_Task to complete_.
Transcribe each record exactly as it appears.

Dataset items:
▬▬▬▬▬▬

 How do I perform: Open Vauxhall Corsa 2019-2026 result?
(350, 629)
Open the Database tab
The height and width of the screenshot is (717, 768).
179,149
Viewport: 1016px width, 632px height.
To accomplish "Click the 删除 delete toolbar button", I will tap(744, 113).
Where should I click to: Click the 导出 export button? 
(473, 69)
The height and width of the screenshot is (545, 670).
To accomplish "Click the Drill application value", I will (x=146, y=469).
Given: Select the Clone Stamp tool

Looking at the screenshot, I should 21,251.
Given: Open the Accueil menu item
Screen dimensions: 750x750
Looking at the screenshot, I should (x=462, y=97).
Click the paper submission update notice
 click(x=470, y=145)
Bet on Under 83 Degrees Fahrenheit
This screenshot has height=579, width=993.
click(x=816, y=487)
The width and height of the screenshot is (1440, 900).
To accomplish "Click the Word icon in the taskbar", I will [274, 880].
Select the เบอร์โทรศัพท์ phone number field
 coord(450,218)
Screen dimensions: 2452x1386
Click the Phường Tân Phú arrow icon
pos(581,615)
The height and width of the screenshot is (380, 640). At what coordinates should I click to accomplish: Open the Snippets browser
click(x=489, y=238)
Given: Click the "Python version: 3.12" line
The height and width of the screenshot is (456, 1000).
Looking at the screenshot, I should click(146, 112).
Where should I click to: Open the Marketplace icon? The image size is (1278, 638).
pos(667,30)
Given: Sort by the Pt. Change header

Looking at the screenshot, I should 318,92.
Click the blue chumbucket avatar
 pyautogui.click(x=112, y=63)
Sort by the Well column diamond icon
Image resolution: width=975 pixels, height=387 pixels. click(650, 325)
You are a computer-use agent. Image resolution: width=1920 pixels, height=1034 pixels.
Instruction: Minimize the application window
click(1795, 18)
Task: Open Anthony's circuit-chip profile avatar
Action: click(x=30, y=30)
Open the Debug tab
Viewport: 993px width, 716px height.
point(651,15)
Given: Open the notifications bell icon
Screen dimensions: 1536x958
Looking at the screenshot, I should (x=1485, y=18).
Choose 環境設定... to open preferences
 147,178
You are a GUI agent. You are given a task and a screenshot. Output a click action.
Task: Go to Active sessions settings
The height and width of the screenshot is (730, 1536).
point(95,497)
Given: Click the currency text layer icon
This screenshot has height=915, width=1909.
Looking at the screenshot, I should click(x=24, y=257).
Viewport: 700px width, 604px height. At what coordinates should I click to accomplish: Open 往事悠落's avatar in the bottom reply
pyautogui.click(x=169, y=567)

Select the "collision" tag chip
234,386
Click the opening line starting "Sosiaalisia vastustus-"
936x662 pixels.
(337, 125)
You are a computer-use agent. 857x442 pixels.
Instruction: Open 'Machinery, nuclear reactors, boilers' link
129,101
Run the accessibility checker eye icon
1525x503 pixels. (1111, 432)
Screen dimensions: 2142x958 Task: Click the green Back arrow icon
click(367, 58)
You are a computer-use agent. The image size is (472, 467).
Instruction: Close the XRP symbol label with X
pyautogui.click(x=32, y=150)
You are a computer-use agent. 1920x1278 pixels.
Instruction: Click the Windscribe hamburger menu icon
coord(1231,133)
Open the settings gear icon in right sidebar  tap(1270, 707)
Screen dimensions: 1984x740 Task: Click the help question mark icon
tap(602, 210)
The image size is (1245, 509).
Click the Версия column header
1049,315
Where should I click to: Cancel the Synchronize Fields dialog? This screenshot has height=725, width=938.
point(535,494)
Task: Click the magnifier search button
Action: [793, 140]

▬▬▬▬▬▬

_Response box_.
 How do I perform: Open Vauxhall Corsa 2019-2026 result?
(350, 629)
Open the Database tab
The height and width of the screenshot is (717, 768).
179,149
Viewport: 1016px width, 632px height.
To accomplish "Click the 删除 delete toolbar button", I will tap(744, 113).
Where should I click to: Click the 导出 export button? 
(473, 69)
The height and width of the screenshot is (545, 670).
To accomplish "Click the Drill application value", I will (x=146, y=469).
Given: Select the Clone Stamp tool

Looking at the screenshot, I should 21,251.
Given: Open the Accueil menu item
Screen dimensions: 750x750
Looking at the screenshot, I should (x=462, y=97).
Click the paper submission update notice
 click(x=470, y=145)
Bet on Under 83 Degrees Fahrenheit
This screenshot has height=579, width=993.
click(x=816, y=487)
The width and height of the screenshot is (1440, 900).
To accomplish "Click the Word icon in the taskbar", I will [274, 880].
Select the เบอร์โทรศัพท์ phone number field
 coord(450,218)
Screen dimensions: 2452x1386
Click the Phường Tân Phú arrow icon
pos(581,615)
The height and width of the screenshot is (380, 640). At what coordinates should I click to accomplish: Open the Snippets browser
click(x=489, y=238)
Given: Click the "Python version: 3.12" line
The height and width of the screenshot is (456, 1000).
Looking at the screenshot, I should click(146, 112).
Where should I click to: Open the Marketplace icon? The image size is (1278, 638).
pos(667,30)
Given: Sort by the Pt. Change header

Looking at the screenshot, I should 318,92.
Click the blue chumbucket avatar
 pyautogui.click(x=112, y=63)
Sort by the Well column diamond icon
Image resolution: width=975 pixels, height=387 pixels. click(650, 325)
You are a computer-use agent. Image resolution: width=1920 pixels, height=1034 pixels.
Instruction: Minimize the application window
click(1795, 18)
Task: Open Anthony's circuit-chip profile avatar
Action: click(x=30, y=30)
Open the Debug tab
Viewport: 993px width, 716px height.
point(651,15)
Given: Open the notifications bell icon
Screen dimensions: 1536x958
Looking at the screenshot, I should (x=1485, y=18).
Choose 環境設定... to open preferences
 147,178
You are a GUI agent. You are given a task and a screenshot. Output a click action.
Task: Go to Active sessions settings
The height and width of the screenshot is (730, 1536).
point(95,497)
Given: Click the currency text layer icon
This screenshot has height=915, width=1909.
Looking at the screenshot, I should click(x=24, y=257).
Viewport: 700px width, 604px height. At what coordinates should I click to accomplish: Open 往事悠落's avatar in the bottom reply
pyautogui.click(x=169, y=567)

Select the "collision" tag chip
234,386
Click the opening line starting "Sosiaalisia vastustus-"
936x662 pixels.
(337, 125)
You are a computer-use agent. 857x442 pixels.
Instruction: Open 'Machinery, nuclear reactors, boilers' link
129,101
Run the accessibility checker eye icon
1525x503 pixels. (1111, 432)
Screen dimensions: 2142x958 Task: Click the green Back arrow icon
click(367, 58)
You are a computer-use agent. The image size is (472, 467).
Instruction: Close the XRP symbol label with X
pyautogui.click(x=32, y=150)
You are a computer-use agent. 1920x1278 pixels.
Instruction: Click the Windscribe hamburger menu icon
coord(1231,133)
Open the settings gear icon in right sidebar  tap(1270, 707)
Screen dimensions: 1984x740 Task: Click the help question mark icon
tap(602, 210)
The image size is (1245, 509).
Click the Версия column header
1049,315
Where should I click to: Cancel the Synchronize Fields dialog? This screenshot has height=725, width=938.
point(535,494)
Task: Click the magnifier search button
Action: [793, 140]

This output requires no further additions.